─── Task material ───

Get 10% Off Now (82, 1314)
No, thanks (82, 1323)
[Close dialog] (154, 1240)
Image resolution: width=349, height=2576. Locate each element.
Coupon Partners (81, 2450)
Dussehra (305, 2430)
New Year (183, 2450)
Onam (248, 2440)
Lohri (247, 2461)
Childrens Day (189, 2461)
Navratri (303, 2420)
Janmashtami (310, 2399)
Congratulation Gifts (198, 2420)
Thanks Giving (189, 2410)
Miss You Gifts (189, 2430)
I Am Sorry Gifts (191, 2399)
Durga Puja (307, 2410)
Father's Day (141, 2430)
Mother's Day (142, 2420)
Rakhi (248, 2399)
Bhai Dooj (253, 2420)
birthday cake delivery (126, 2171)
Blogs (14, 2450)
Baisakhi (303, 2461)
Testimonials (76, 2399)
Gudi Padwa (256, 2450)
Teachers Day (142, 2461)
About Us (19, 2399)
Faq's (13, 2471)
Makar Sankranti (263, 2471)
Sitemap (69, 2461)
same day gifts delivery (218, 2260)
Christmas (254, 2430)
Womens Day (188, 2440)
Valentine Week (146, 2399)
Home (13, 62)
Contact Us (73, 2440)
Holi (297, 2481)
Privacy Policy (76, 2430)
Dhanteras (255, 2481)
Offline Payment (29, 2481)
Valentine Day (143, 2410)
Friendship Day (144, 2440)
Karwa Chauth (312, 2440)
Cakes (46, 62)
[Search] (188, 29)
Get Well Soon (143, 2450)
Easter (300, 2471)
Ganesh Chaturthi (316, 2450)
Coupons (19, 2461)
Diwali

───

Exercise instructions.
Would you copy out every line in the records that includes the string "delivery"?

Response area.
birthday cake delivery (126, 2171)
same day gifts delivery (218, 2260)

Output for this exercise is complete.